- [WHAT THIS EXERCISE ASKS]
1: From the surgeon-volume study summary, list every threshold of cases per year that was established.
2: Decide whether each statement agrees with the surgeon-volume study summary. Give yes or no and quote the words that decide it.
(a) Eight studies were included in the review.
(b) At the threshold of 20 cases per year, revision rates differed significantly between groups.
(c) Surgeons below 25 to 28 cases per year had significantly greater odds of complication.
3: According to the surgeon-volume study summary, in which journal issue did the study appear?

- [SELECTED EXCERPT]
○ ○ ○
Surgeons who performed fewer than five total shoulder replacements annually had higher complication and revision rates, according to a study in the June 2026 issue of the Journal of Shoulder and Elbow Arthroplasty
Six things to know:
1. Researchers used data from PubMed, Cochrane, and Google Scholar were queried through December 2025. Five thresholds of cases per year were established: five cases, 10 cases, 14 cases, 20 cases and 25 to 28 cases.
2. Eight studies with 332,542 patients were included. The review found surgeons performing five cases per year and 25 to 28 cases per year as the breakpoints where outcomes risk diverges significantly between lower- and higher-volume surgeons. These may represent low-to-medium and medium-to-high volume boundaries, respectively.
3. Surgeons performing fewer than 5 shoulder arthroplasties per year had significantly higher odds of both complications and revision surgery.
4. At the 10, 14, and 20 cases per year thresholds, neither complication nor revision rates differed significantly between groups.
5. A second, higher threshold emerged at 25 to 28 cases per year, and surgeons below this mark had significantly greater odds of complication.
6. The study concluded, “This study identified surgeon-volume thresholds for shoulder arthroplasty of 5 cases/yr and 25–28 cases/yr, which may possibly define low-to-medium and medium-to-high-volume thresholds, respectively. Patients treated by surgeons below these thresholds had higher risks of complications and revision compared with those treated by surgeons above the respective thresholds.”
○ ○ ○
Collected data entries
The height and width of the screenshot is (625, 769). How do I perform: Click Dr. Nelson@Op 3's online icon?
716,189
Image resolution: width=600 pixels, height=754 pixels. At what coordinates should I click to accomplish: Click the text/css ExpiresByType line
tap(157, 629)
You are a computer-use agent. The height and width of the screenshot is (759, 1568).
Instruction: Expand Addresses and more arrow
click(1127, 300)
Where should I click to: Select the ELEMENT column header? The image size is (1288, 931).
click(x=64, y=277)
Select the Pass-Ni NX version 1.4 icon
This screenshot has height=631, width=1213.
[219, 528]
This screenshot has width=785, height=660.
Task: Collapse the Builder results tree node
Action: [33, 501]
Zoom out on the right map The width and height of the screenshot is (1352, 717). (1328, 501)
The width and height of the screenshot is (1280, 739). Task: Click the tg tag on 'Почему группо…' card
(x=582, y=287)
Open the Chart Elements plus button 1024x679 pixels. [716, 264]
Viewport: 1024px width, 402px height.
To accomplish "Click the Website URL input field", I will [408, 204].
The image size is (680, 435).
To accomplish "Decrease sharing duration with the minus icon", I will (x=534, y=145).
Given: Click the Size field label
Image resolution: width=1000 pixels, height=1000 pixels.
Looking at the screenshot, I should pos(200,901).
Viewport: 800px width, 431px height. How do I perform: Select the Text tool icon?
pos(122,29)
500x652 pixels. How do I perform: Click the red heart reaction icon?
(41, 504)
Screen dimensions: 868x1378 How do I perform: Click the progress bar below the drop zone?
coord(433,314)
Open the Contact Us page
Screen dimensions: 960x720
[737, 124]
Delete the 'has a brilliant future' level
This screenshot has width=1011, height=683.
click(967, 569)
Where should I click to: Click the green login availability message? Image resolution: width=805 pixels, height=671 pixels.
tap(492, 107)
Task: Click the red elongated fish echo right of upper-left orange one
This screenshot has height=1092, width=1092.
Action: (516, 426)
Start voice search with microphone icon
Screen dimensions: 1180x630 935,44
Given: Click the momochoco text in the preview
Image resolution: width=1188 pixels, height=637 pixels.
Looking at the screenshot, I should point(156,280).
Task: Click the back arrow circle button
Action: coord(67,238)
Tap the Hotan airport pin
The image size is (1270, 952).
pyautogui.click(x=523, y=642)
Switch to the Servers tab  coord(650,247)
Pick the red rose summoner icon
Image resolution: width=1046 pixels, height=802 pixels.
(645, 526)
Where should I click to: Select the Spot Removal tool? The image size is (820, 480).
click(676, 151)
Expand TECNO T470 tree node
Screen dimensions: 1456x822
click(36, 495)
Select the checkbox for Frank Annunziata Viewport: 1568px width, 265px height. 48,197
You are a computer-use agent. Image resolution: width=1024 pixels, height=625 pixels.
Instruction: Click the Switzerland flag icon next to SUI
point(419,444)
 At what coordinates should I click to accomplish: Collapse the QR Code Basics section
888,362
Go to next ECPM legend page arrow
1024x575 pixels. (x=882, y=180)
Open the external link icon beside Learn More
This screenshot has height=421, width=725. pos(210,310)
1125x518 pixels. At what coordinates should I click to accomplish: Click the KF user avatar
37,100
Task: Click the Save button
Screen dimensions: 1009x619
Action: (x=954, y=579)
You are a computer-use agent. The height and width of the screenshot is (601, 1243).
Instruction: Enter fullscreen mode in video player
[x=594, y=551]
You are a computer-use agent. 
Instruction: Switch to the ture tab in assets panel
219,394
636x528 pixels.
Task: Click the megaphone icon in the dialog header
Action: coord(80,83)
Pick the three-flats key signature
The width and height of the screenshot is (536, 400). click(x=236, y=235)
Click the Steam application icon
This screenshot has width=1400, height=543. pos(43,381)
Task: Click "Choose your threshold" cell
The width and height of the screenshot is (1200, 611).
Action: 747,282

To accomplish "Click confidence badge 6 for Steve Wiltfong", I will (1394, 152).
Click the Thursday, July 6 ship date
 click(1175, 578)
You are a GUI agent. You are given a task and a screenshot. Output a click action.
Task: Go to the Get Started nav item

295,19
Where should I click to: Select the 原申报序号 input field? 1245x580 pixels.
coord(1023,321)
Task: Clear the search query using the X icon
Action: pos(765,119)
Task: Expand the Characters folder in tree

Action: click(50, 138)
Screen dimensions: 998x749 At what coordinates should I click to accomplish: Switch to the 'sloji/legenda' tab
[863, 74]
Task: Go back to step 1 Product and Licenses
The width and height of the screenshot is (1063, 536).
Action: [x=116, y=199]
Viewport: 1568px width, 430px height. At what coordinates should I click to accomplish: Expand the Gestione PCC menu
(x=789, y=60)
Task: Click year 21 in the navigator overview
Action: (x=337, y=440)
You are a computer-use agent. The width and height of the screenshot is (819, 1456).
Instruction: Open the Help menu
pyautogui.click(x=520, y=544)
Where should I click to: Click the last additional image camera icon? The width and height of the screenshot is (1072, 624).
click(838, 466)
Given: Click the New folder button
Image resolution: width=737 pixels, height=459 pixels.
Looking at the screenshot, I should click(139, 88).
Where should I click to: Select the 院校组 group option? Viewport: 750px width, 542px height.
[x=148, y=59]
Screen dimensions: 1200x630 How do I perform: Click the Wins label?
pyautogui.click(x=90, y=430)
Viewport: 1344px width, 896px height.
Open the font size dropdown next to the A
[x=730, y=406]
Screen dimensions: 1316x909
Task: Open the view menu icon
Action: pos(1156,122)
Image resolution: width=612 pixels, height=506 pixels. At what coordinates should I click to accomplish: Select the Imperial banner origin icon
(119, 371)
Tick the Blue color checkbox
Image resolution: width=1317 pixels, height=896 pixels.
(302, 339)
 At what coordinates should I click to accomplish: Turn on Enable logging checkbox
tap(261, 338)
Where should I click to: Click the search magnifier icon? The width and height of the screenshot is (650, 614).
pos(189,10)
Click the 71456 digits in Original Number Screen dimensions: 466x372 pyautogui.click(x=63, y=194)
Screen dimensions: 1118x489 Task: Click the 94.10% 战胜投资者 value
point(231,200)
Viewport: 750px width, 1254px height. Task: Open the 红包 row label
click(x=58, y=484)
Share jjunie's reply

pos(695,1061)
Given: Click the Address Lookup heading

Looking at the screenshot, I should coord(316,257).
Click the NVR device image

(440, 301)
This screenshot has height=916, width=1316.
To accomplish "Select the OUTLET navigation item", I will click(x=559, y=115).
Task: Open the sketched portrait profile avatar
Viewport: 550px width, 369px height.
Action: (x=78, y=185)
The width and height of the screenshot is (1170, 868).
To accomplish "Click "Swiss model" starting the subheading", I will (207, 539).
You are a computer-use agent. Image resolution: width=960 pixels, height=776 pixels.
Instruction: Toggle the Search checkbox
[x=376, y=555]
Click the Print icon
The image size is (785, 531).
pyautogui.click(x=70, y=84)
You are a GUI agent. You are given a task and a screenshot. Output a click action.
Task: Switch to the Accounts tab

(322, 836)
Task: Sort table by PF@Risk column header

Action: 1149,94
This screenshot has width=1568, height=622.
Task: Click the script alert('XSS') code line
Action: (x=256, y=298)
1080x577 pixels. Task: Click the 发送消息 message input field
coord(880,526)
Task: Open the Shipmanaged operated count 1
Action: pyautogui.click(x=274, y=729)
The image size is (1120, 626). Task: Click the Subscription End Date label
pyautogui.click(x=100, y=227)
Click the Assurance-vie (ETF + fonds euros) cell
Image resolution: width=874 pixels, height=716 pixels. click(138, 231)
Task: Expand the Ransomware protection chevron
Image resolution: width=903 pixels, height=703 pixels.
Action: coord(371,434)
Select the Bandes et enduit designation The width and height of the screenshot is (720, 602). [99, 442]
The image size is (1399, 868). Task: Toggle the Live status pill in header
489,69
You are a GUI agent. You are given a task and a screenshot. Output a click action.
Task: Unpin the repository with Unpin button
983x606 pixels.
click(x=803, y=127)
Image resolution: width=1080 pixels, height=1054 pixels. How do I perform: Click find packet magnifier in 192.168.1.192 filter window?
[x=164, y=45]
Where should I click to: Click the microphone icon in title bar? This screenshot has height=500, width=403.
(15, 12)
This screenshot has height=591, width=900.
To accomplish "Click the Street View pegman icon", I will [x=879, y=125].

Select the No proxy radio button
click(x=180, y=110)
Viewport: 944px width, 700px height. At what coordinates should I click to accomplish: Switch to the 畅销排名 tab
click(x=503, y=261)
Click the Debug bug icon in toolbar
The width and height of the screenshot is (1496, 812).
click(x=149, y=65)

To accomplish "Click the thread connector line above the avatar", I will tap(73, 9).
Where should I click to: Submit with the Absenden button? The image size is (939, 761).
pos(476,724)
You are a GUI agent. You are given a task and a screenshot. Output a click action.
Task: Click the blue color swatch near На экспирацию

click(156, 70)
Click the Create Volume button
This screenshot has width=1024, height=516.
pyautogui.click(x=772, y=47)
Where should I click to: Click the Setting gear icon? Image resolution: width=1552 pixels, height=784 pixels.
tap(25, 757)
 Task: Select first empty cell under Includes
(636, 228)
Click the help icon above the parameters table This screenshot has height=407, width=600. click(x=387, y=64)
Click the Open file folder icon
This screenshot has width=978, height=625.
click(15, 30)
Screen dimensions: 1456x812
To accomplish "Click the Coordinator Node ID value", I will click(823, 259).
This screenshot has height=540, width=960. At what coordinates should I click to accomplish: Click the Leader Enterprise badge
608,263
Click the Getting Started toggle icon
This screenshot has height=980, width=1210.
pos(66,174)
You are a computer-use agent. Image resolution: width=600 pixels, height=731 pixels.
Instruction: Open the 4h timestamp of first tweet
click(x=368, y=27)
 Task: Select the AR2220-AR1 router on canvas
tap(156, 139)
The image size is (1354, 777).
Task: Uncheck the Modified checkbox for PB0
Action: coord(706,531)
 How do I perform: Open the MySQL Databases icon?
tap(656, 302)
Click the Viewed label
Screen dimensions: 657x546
○ ○ ○
- [TASK-BY-TASK SOLUTIONS]
1: five cases, 10 cases, 14 cases, 20 cases, 25 to 28 cases

2:
(a) Yes: "Eight studies with 332,542 patients were included."
(b) No: "At the 10, 14, and 20 cases per year thresholds, neither complication nor revision rates differed significantly between groups."
(c) Yes: "surgeons below this mark had significantly greater odds of complication."

3: The June 2026 issue of the Journal of Shoulder and Elbow Arthroplasty.